Another observation that was yet to be discovered on the prior LSTM model was that the Transformer model capable of learning phonetic information to translate names by the way it sounded. Nonetheless, as stated in section I, with the input length exceeding the attention window and uncertainty on Big Bird being faster than full attention models, a solution enabling long sequences to benefit from the power of attention model was wanted.


  • [1] S. Hochreiter, "The vanishing gradient problem during learning recurrent neural nets and problem solutions," International Journal of Uncertainty, Fuzziness and Knowledge-Based Systems, vol. 6, no. 02, pp. 107-116, 1998.
  • [2] D. Bahdanau, K. Cho and Y. Bengio, "Neural machine translation by jointly learning to align and translate," arXiv preprint arXiv:1409.0473, 2014.
  • [3] A. Vaswani, N. Shazeer, N. Parmar, J. Uszkoreit, L. Jones, A. N. Gomez, L. Kaiser and I. Polosukhin, "Attention is all you need," Advances in neural information processing systems, vol. 30, pp. 11-21, 2017.
  • [4] D. Jacob, C. Ming-Wei, L. Kenton and T. Kristina, "BERT: Pre-training of Deep Bidirectional Transformers for Language Understanding," in Proceedings of the 2019 Conference of the North American Chapter of the Association for Computational Linguistics: Human Language Technologies, Volume 1 (Long and Short Papers), 2019.
  • [5] J. B. Lee, R. A. Rossi, S. Kim, N. K. Ahmed and E. Koh, "Attention models in graphs: A survey," ACM Transactions on Knowledge Discovery from Data (TKDD), vol. 13, no. 6, pp. 1-25, 2019.
  • [6] S. Chaudhari, V. Mithal, G. Polatkan and R. Ramanath, "An attentive survey of attention models," ACM Transactions on Intelligent Systems and Technology (TIST), vol. 12, no. 5, pp. 1-32, 2021.
  • [7] Z. Manzil, G. Guru, D. Avinava, A. Joshua, A. Chris, O. Santiago, P. Philip, R. Anirudh, W. Qifan, Y. Li and A. Amr, "Big Bird: Transformers for Longer Sequences," arXiv, 2020.
  • [8] K. Clark, U. Khandelwal, O. Levy and C. D. Manning, "What Does BERT Look At?

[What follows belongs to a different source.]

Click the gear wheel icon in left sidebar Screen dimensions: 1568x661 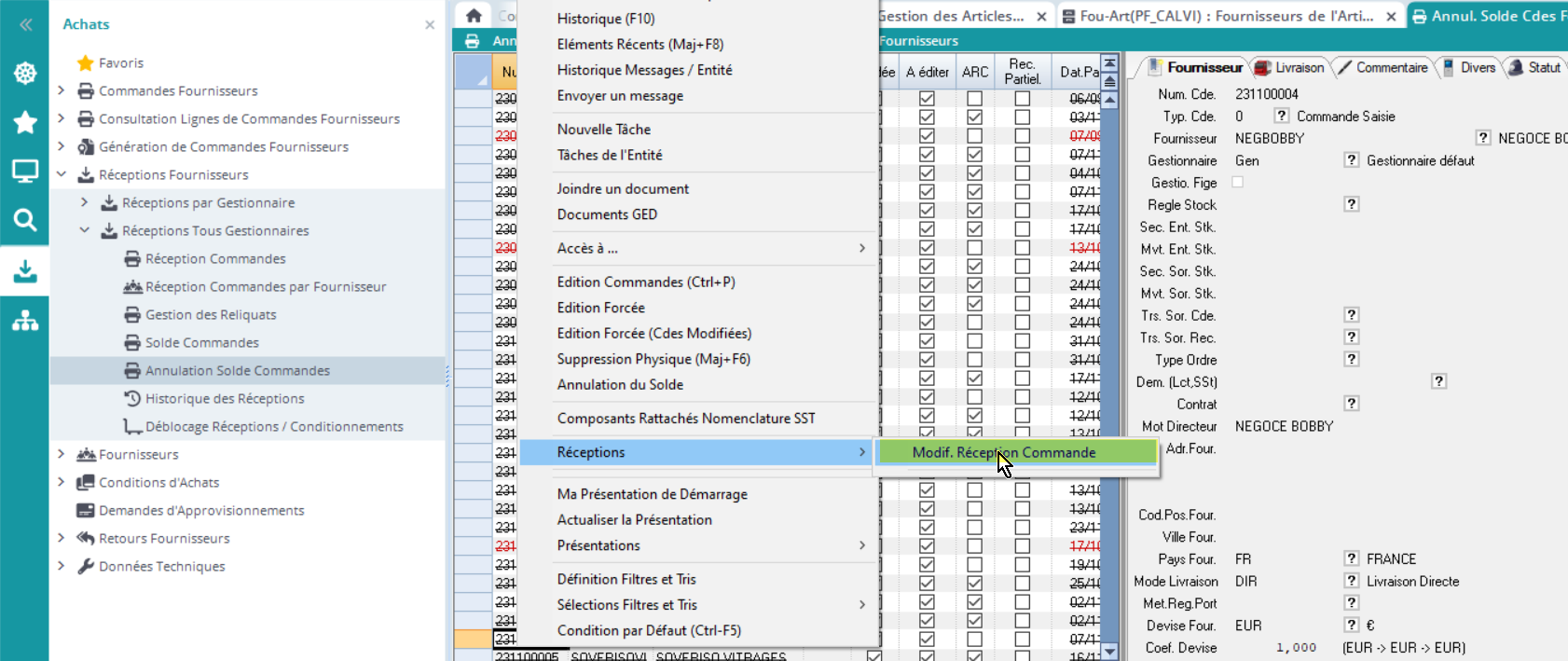tap(25, 74)
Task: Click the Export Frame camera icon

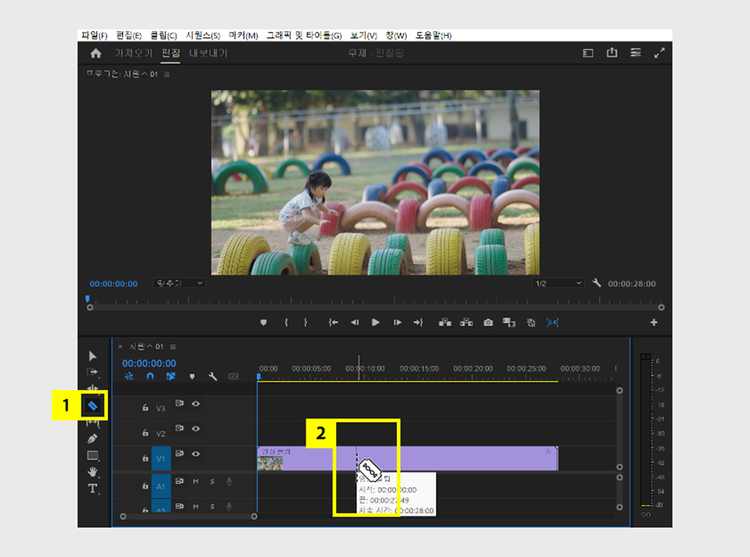Action: pos(488,322)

An Analysis of BERT's Attention," arXiv, 2019.
  • [9] L. Tian, D. F. Wong, L. S. Chao, P. Quaresma, F. Oliveira, Y. Lu, S. Li, Y. Wang and L. Wang, "UM-Corpus: A Large English-Chinese Parallel Corpus for Statistical Machine Translation," in Proceedings of the Ninth International Conference on Language Resources and Evaluation (LREC'14), 2014.
  • [10] T. Kudo and J. Richardson, SentencePiece: A simple and language independent subword tokenizer and detokenizer for Neural Text Processing, arXiv, 2018.